PowerShell#
Powershell is a mix of a scripting language and shell that is used in the Windows OS(s). It consists of a number of commandlets (cmdlets) that are written in .NET. Cmdlets are generally in the structure verb-subject (or verb-noun). One of my favourite, Test-NetConnection (tnc) has the verb “test” with the subject “NetConnection”. Cmdlets can also be piped | to each other.
The 2 most common verbs are Get and Set, however this is by no means exhaustive. Theres even a list of what is allowed here
You may notice above I had Test-NetConnection as tnc. This isn’t (just) me being lazy, its known as an alias in powershell and is a perfectly lazy / legitimate way to write a cmdlet. I’d probably avoid this when starting out though, an alias is not as readable as the full cmdlet name and can introduce distractions.
Basic Examples#
Get-Help#
If you’re stuck, the most obvious point to start is Get-Help. This could be likened to the man command in linux. For my example command above, the syntax is:
Get-Help tnc
Get-Command#
Up next, the Get-Command lists all the commands on the machine, Including Alias, cmdlets, functions etc (theres probably a lot).
Get-Command
You can provide arguements to the command however, to filter by verb or command. For example, to get all “Test” verbs:
Get-Command Test-*
Alternatively, all “NetConnection” commands (theres only one of these though)
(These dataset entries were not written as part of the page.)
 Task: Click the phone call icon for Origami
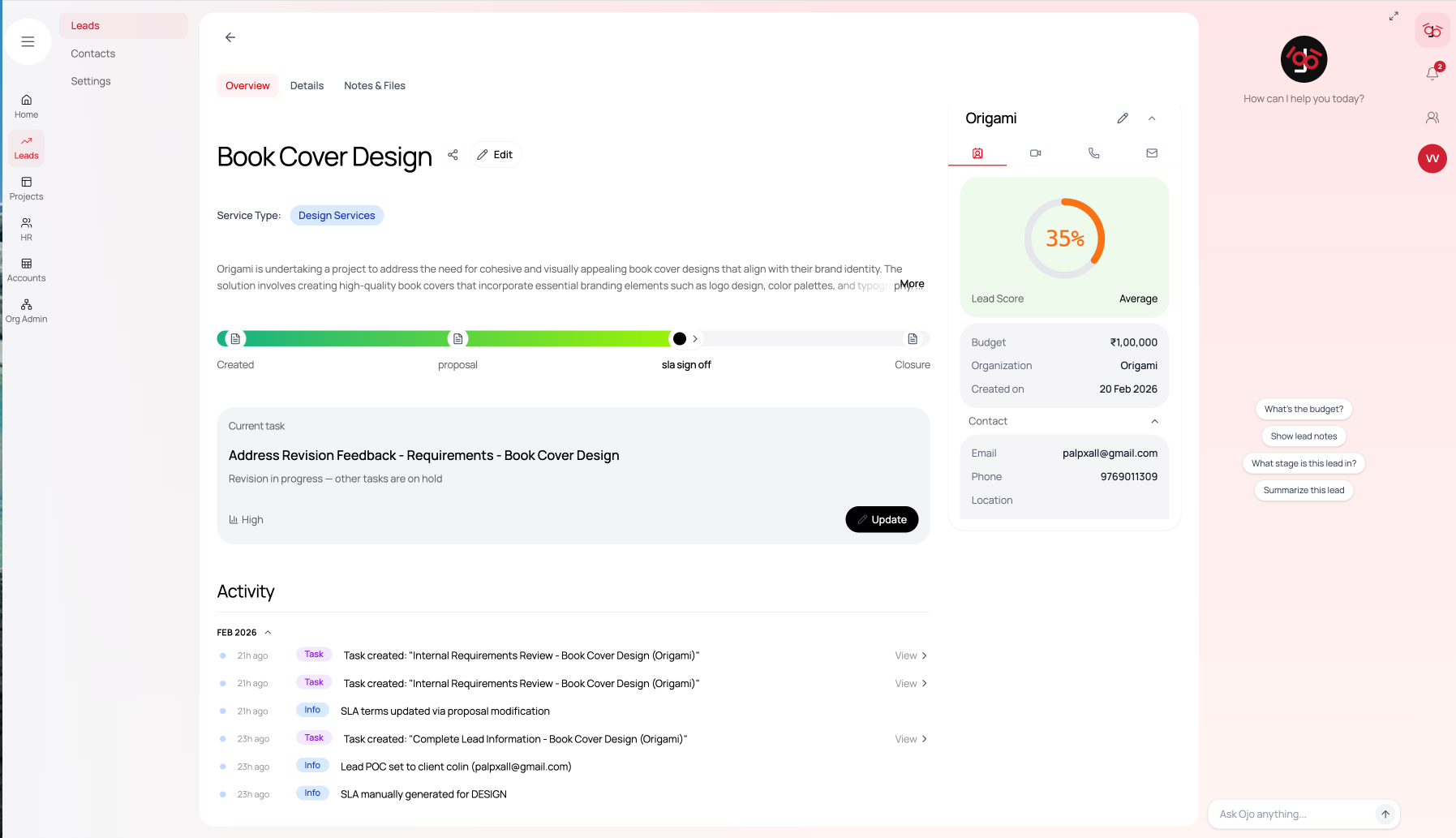[1093, 153]

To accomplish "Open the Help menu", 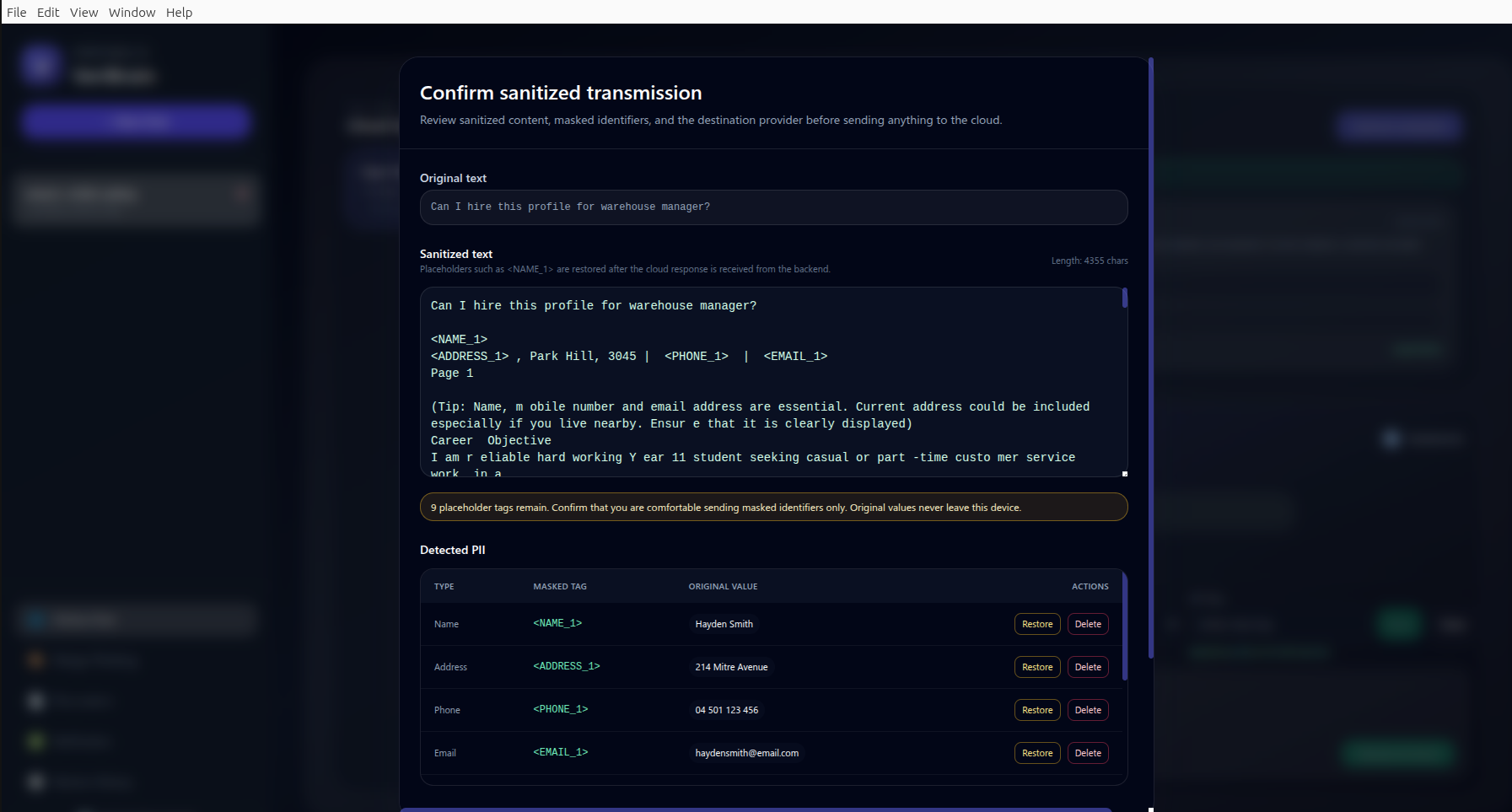I will click(179, 12).
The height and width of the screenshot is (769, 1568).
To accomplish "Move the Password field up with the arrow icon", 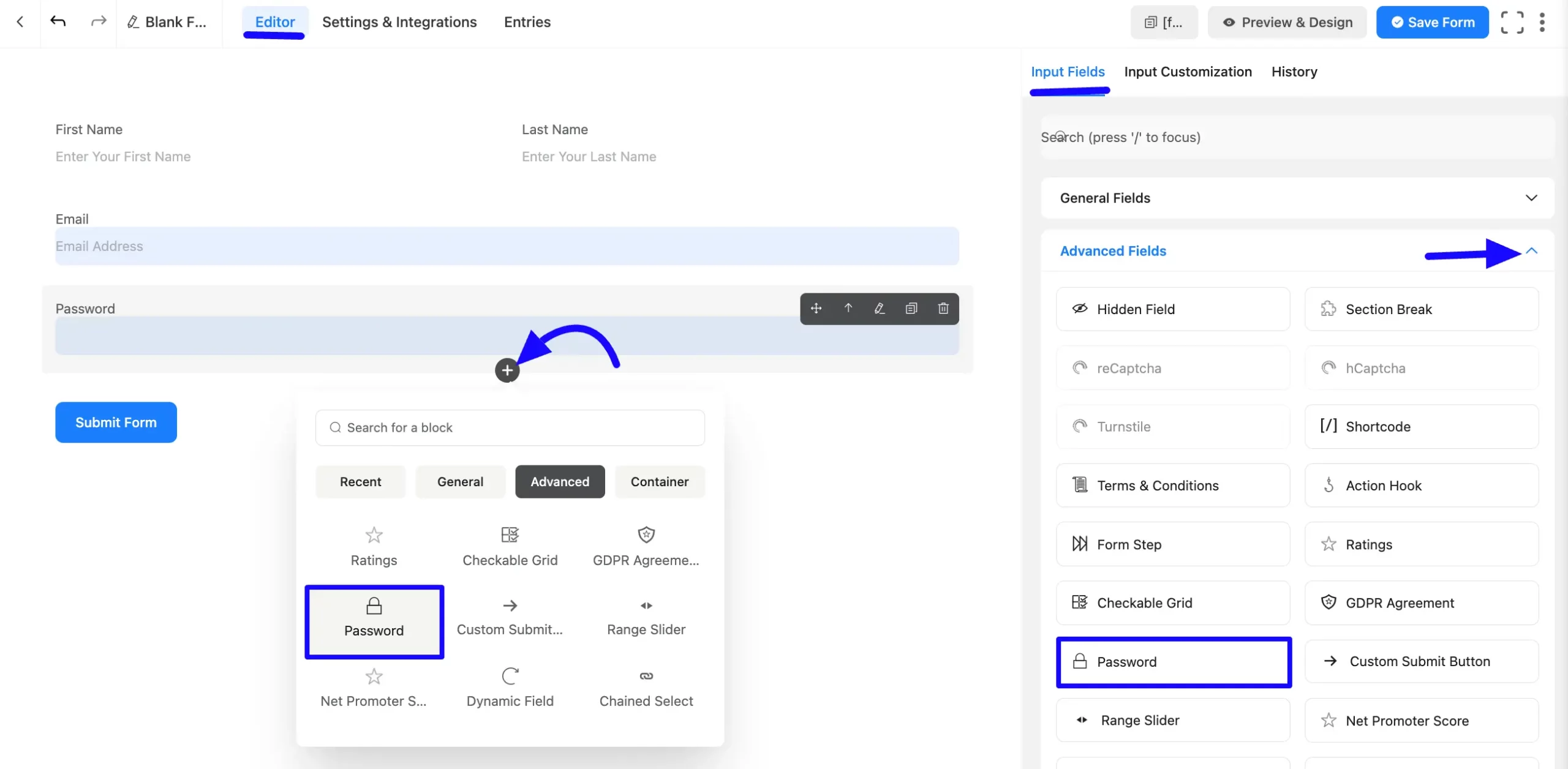I will (x=848, y=309).
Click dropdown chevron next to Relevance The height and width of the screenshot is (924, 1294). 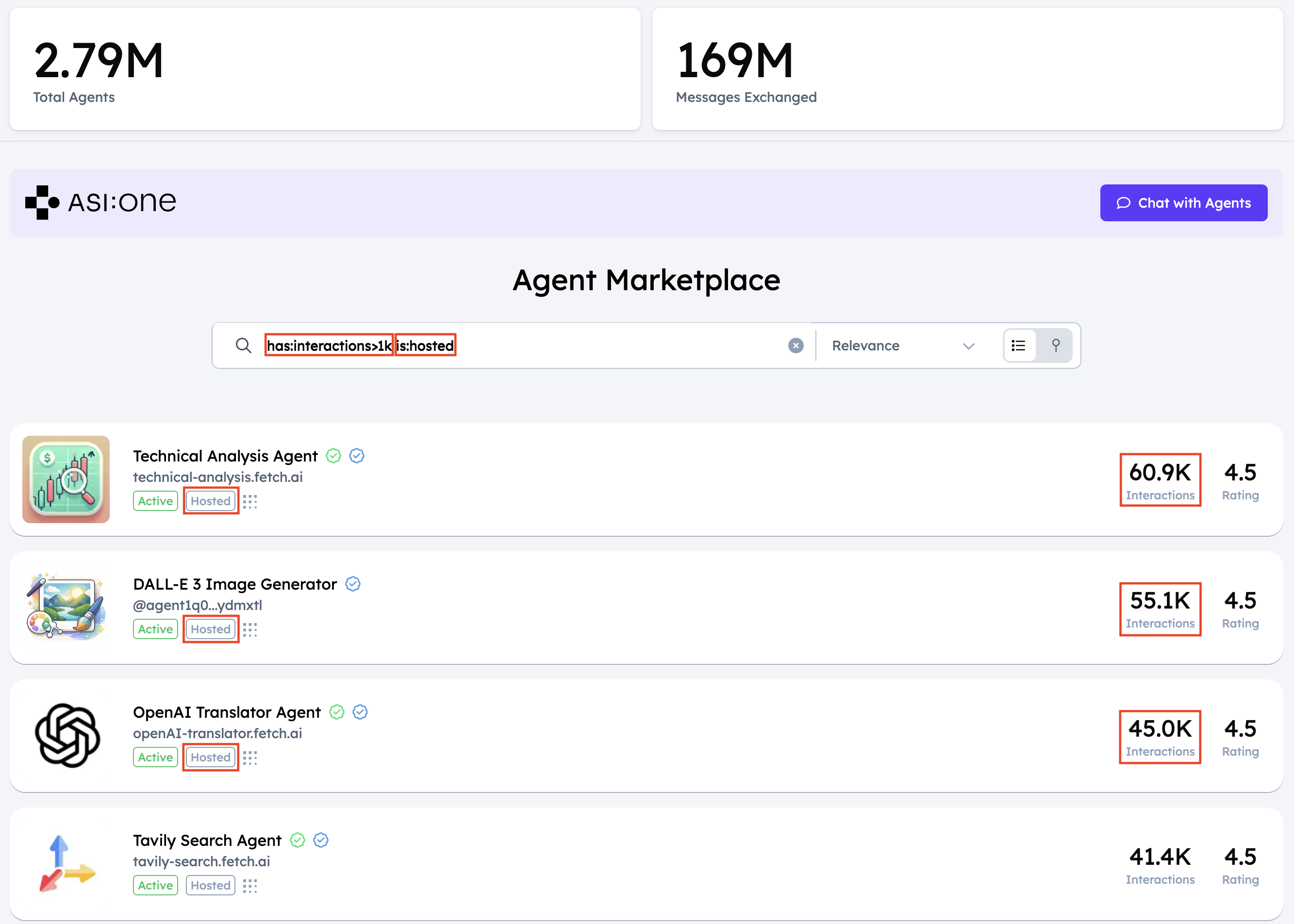[x=968, y=346]
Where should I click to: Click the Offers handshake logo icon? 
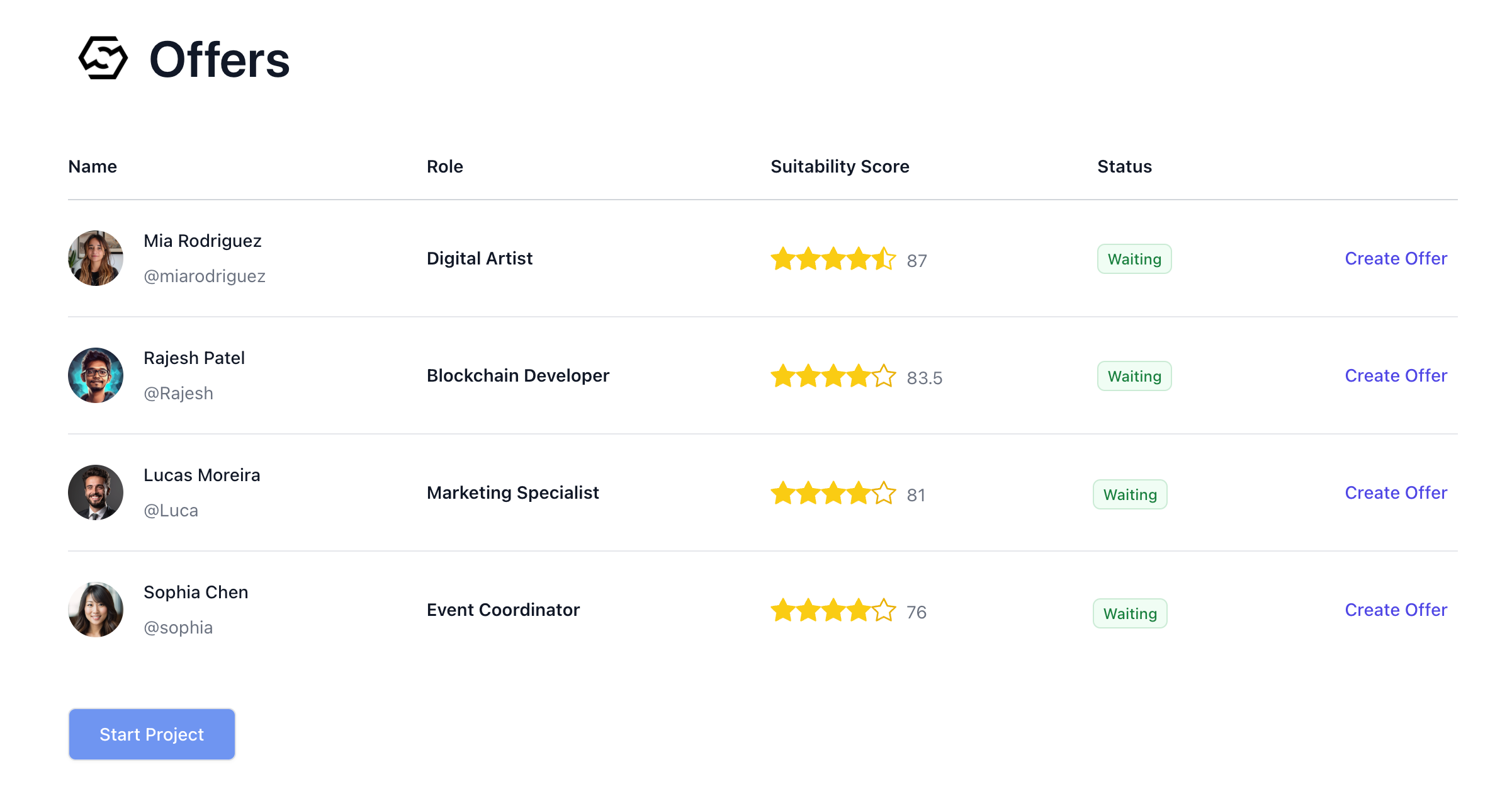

Get-Command *-NetConnection
If you know the alias but want the full command, you can always just provide the alias too
Get-Command tnc
Get-ChildItem#
The name isnt the clearest for this one, but simply it gets the children of the current object. If you run this without any arguements, it prints the current directory contents. You can use this as a search however (the * will get all files, replace with the name you’re after. You can include wildcards too (and I suggest adding this at each end).
Get-ChildItem -Path “C:” -File “*” -Recurse
Get-Content#
So you’ve found a file, but now you want to see it.
Get-Content file.txt
Get-FileHash#
Because we check this sort of thing… It defaults to the SHA256 Hash but can be modified. MD5 example below.
Get-FileHash file.txt -Algorithm MD5
Counting Results#
What if you want to count the number of records? This can be done by encasing the command in brackets and calling the count method
(Get-Command Test-*).count
Piping Cmdlets#
Every result from a cmdlet is an ‘object’, and in .NET, objects include methods. What we see in cmdlet output is a table, but this is really just a way to display what has been found in a way we can understand.
Filtering#
As the result is an object, we can filter on the property. For example, if we wanted all commands under the NetTCPIP group:
Get-Command | Where-Object Source -eq NetTCPIP
Or, If we wanted to remove a source (because it spamms everything)
Get-Command | Where-Object Source -ne AWSPowerShell
The -eq is ‘equal’, we also have -GT / -LT, -Contains, -cLike (you need this one for *) etc. Theres more.
Threat Hunting#
So, this is a bit more fun. Most of these are cross posts from the Sysmon page, and you’ll find these same ‘hunts’ there. Theres also a bit of EventViewer in here.
Mimikatz#
Well.. more specifically the LSASS behaviour that Mimikatz is known for. Bit of background, its dumping the stored credentials from memory. This is done using the LSASS exe but this should only be called from svhost normally. If it’s not, you’ve probably got katz.
Get-WinEvent -FilterXPath ‘*/System/EventID=10 and */EventData/Data[@Name=”TargetImage”] and */EventData/Data=”C:\Windows\system32\lsass.exe”’
This one looks for Event10 (process accessed I think) where the target is lsass.exe.
Metasploit#
A personal favourite of everyone from script kiddies to professionals, this one highlights the need to not use standard setups; even as an attacker.
Get-WinEvent -FilterXPath ‘*/System/EventID=3 and */EventData/Data[@Name=”DestinationPort”] and */EventData/Data=4444’
This one looks for Event3 (Network Connection) on port 4444 (outbound). As you should know, this is the default port that Metasploit creates a listener on.